Pero nada más escuchar a su guardia aceptar, se arrepintió de haber consentido a su madre. Horus esperaba sentado a su lado, y le miró mientras se inclinó hacia la mesa a rellenar su vaso. Él había estado al lado de sus padres desde que nacieron. Conocía de primera mano todo lo que había sucedido. Sintió curiosidad y le pidió que le hablara sobre ellos.     

–  Para vuestra madre también fue difícil en su momento – fue lo único que le dijo.

Horus miró hacia otro lado.

–  Ella ya sabe lo que pienso – contestó.

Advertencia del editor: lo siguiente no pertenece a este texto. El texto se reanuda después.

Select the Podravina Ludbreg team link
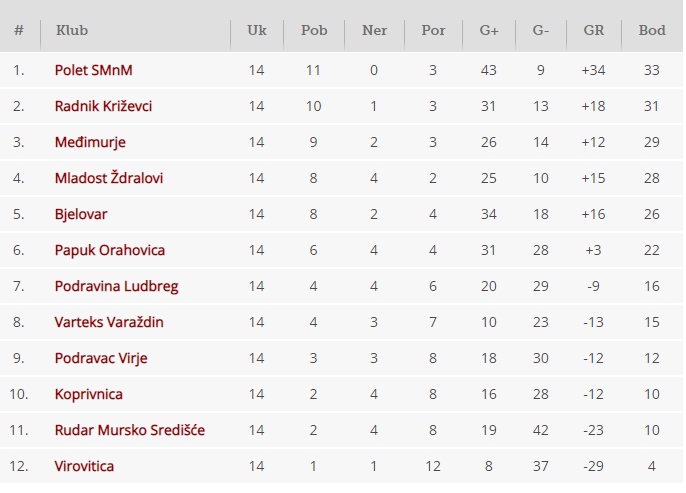 (x=116, y=286)
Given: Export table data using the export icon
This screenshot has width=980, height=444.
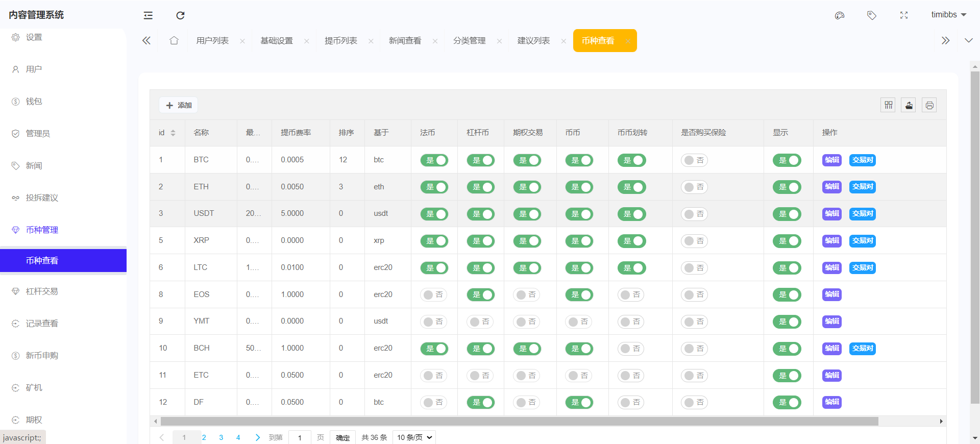Looking at the screenshot, I should coord(909,105).
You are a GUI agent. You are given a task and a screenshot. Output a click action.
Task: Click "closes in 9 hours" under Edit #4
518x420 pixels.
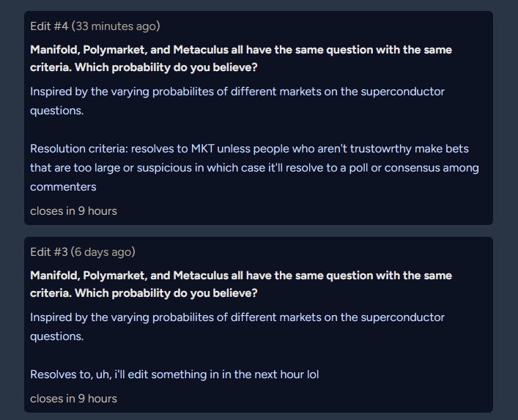click(73, 211)
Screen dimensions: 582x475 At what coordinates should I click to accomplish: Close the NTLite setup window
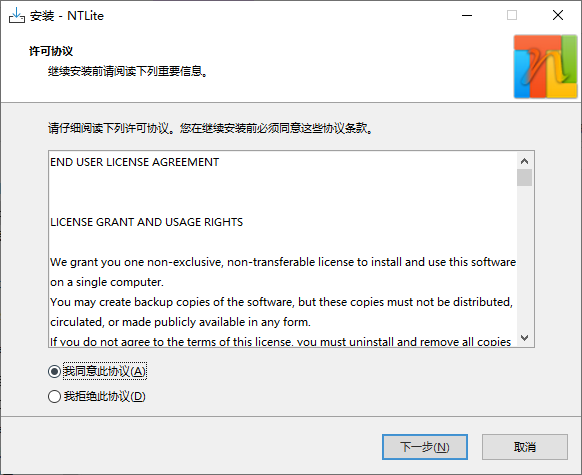(558, 16)
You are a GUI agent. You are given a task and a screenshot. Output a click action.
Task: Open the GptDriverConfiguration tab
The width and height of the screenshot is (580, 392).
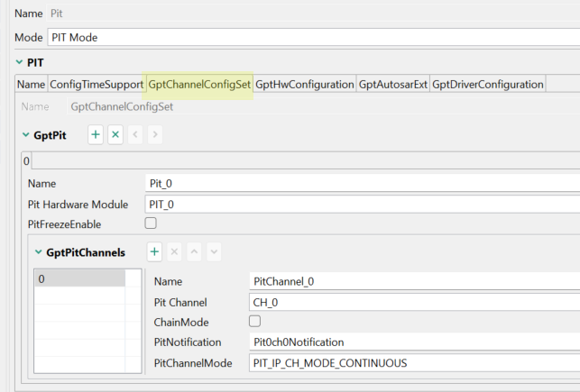click(487, 84)
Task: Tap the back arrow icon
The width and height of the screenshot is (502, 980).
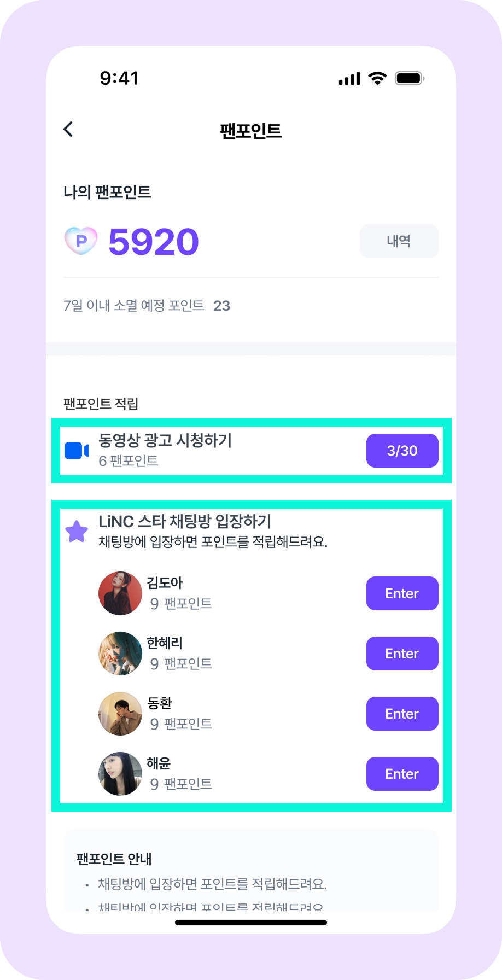Action: [68, 130]
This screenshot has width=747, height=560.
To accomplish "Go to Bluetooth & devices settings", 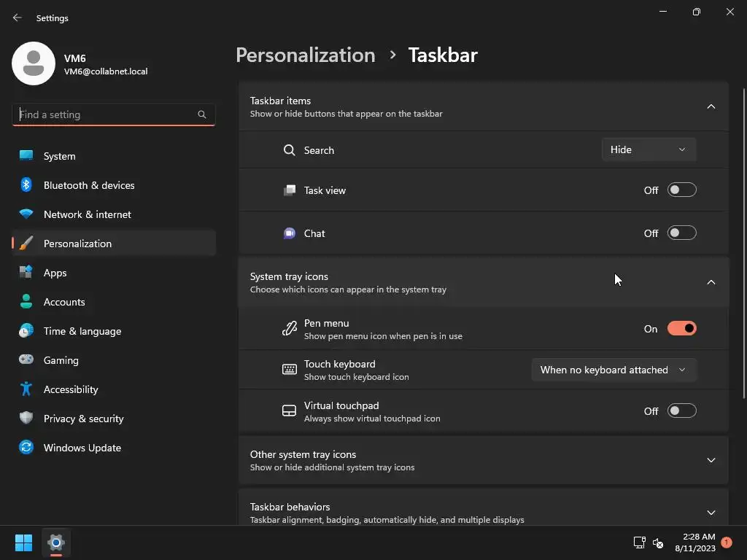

No podía justificar el hecho de que hubiera aceptado a Anubis en su palacio, y menos el cariño que demostraba hacia él. Aquello le demostraba que su madre, a pesar de todo, era incapaz de hacer frente a todo lo que ella aseguraba que quería llevar a cabo. Al menos Anubis les apoyaba, y no podía negar un aliado en una guerra donde hasta lo más mínimo podría hacer cambiar el curso de los acontecimientos.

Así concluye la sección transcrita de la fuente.